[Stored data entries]

******************************

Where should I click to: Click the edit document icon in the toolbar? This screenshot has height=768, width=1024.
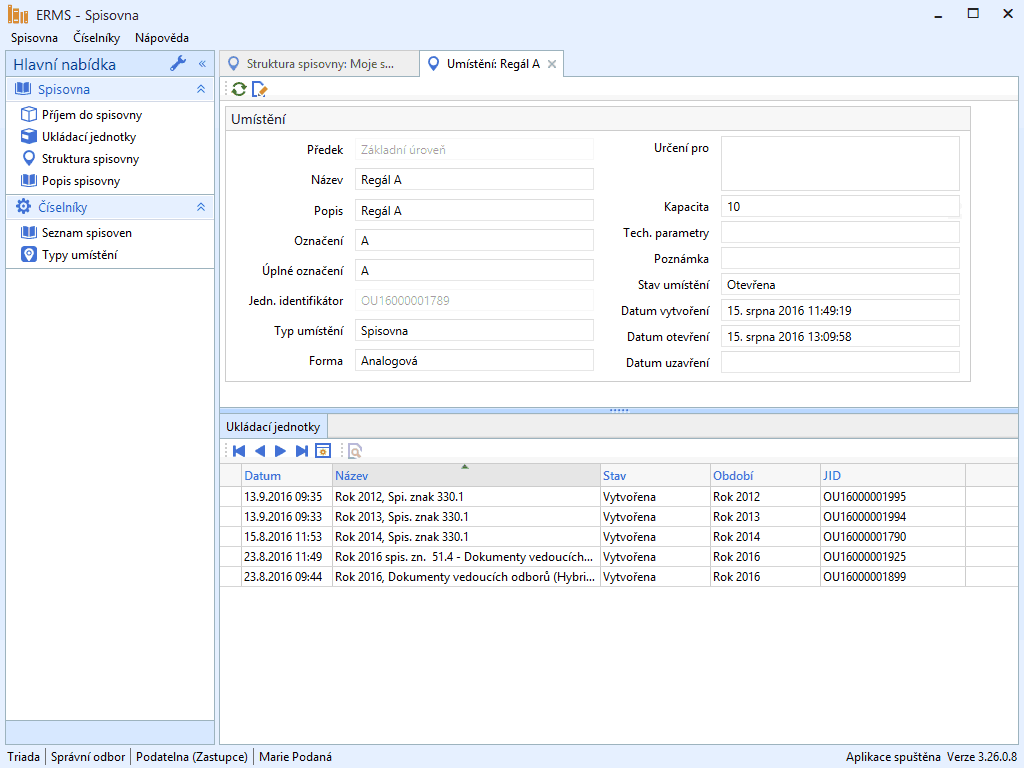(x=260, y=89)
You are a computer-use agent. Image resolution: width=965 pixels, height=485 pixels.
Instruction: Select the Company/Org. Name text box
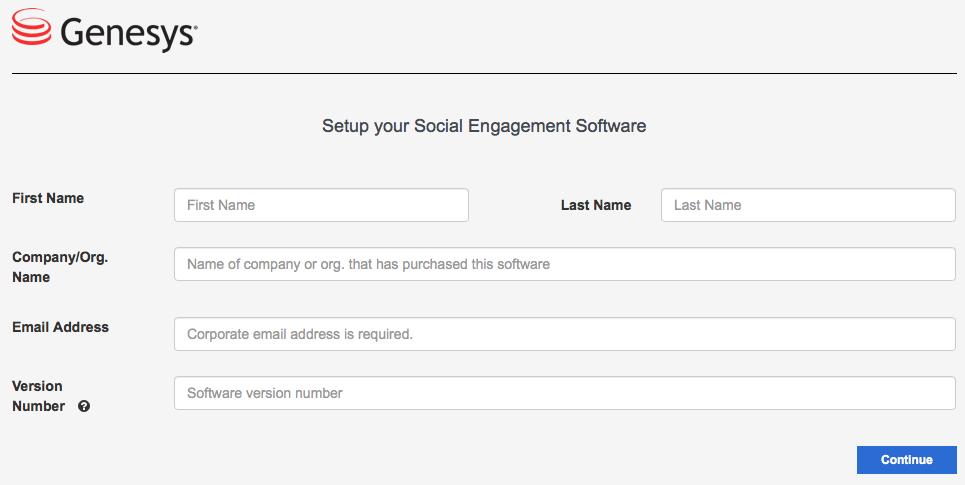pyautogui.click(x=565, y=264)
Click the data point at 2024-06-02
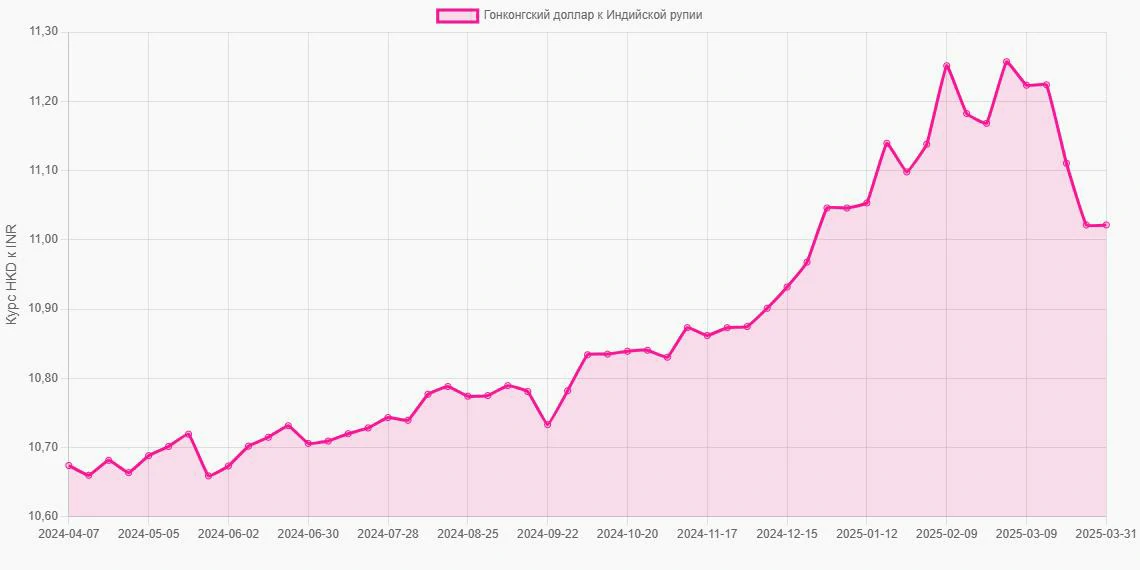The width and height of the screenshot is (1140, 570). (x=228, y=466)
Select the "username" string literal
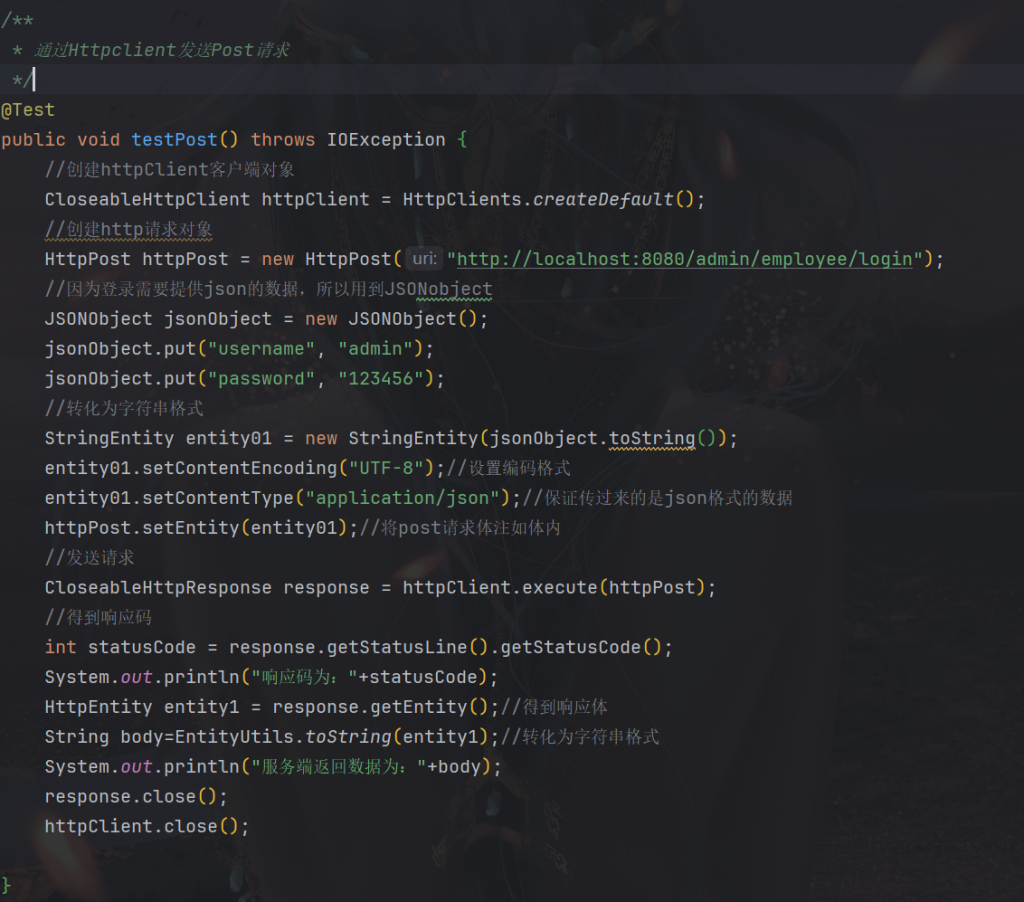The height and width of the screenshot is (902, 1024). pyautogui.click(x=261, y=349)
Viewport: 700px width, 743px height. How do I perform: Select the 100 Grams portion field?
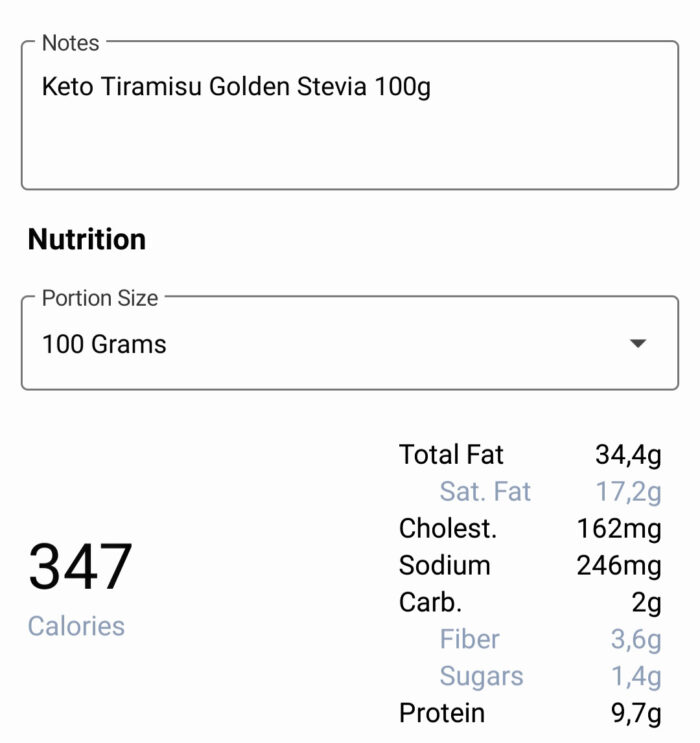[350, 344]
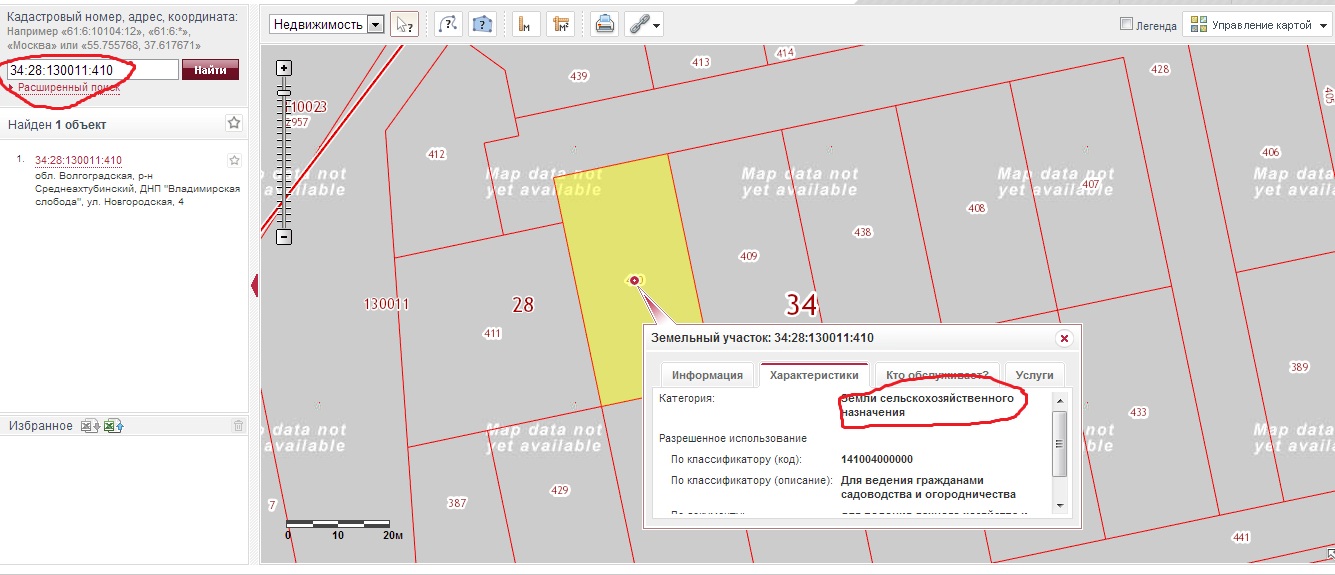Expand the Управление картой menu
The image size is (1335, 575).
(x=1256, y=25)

******************************

* EXERCISE *
Please return all of the entries word for word, excluding the pictures.

* ANSWER SPACE *
Where should I click to: Click the edit document icon in the toolbar? This screenshot has height=768, width=1024.
(x=260, y=89)
You are a computer-use agent. Image resolution: width=965 pixels, height=485 pixels.
Instruction: Select the Company/Org. Name text box
pyautogui.click(x=565, y=264)
Click the data point at 2024-06-02
The width and height of the screenshot is (1140, 570). (x=228, y=466)
Select the "username" string literal
The height and width of the screenshot is (902, 1024). pyautogui.click(x=261, y=349)
Viewport: 700px width, 743px height. How do I perform: Select the 100 Grams portion field?
[350, 344]
Expand the Управление картой menu
The image size is (1335, 575).
(x=1256, y=25)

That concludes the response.